Repeat each entry exactly.

⁂

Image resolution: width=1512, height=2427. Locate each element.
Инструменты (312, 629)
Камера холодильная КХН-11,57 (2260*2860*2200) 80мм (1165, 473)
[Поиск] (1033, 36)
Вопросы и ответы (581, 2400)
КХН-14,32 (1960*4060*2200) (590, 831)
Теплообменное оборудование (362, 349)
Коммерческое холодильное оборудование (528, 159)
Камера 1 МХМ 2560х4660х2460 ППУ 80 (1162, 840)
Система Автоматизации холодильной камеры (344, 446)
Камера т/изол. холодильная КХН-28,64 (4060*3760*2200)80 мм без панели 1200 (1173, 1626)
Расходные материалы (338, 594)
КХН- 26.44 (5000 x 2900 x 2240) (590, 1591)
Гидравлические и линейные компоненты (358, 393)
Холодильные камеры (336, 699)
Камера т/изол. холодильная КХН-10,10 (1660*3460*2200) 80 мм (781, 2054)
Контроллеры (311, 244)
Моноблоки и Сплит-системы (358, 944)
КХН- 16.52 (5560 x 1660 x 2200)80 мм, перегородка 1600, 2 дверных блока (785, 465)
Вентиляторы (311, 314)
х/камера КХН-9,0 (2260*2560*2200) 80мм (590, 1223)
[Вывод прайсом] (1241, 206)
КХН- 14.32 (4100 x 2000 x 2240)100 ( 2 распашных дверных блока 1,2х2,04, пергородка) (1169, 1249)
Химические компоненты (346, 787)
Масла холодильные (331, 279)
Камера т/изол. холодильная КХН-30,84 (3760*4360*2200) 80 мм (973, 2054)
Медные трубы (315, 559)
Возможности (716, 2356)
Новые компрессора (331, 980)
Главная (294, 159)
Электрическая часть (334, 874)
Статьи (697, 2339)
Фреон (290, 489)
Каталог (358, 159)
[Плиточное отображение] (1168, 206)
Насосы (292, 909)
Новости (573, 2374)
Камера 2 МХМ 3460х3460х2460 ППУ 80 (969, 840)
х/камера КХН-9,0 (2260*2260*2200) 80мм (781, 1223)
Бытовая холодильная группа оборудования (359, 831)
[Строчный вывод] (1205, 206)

⁂

• **YOUR SOLUTION**
Image resolution: width=1512, height=2427. Locate each element.
Инструменты (312, 629)
Камера холодильная КХН-11,57 (2260*2860*2200) 80мм (1165, 473)
[Поиск] (1033, 36)
Вопросы и ответы (581, 2400)
КХН-14,32 (1960*4060*2200) (590, 831)
Теплообменное оборудование (362, 349)
Коммерческое холодильное оборудование (528, 159)
Камера 1 МХМ 2560х4660х2460 ППУ 80 (1162, 840)
Система Автоматизации холодильной камеры (344, 446)
Камера т/изол. холодильная КХН-28,64 (4060*3760*2200)80 мм без панели 1200 (1173, 1626)
Расходные материалы (338, 594)
КХН- 26.44 (5000 x 2900 x 2240) (590, 1591)
Гидравлические и линейные компоненты (358, 393)
Холодильные камеры (336, 699)
Камера т/изол. холодильная КХН-10,10 (1660*3460*2200) 80 мм (781, 2054)
Контроллеры (311, 244)
Моноблоки и Сплит-системы (358, 944)
КХН- 16.52 (5560 x 1660 x 2200)80 мм, перегородка 1600, 2 дверных блока (785, 465)
Вентиляторы (311, 314)
х/камера КХН-9,0 (2260*2560*2200) 80мм (590, 1223)
[Вывод прайсом] (1241, 206)
КХН- 14.32 (4100 x 2000 x 2240)100 ( 2 распашных дверных блока 1,2х2,04, пергородка) (1169, 1249)
Химические компоненты (346, 787)
Масла холодильные (331, 279)
Камера т/изол. холодильная КХН-30,84 (3760*4360*2200) 80 мм (973, 2054)
Медные трубы (315, 559)
Возможности (716, 2356)
Новые компрессора (331, 980)
Главная (294, 159)
Электрическая часть (334, 874)
Статьи (697, 2339)
Фреон (290, 489)
Каталог (358, 159)
[Плиточное отображение] (1168, 206)
Насосы (292, 909)
Новости (573, 2374)
Камера 2 МХМ 3460х3460х2460 ППУ 80 (969, 840)
х/камера КХН-9,0 (2260*2260*2200) 80мм (781, 1223)
Бытовая холодильная группа оборудования (359, 831)
[Строчный вывод] (1205, 206)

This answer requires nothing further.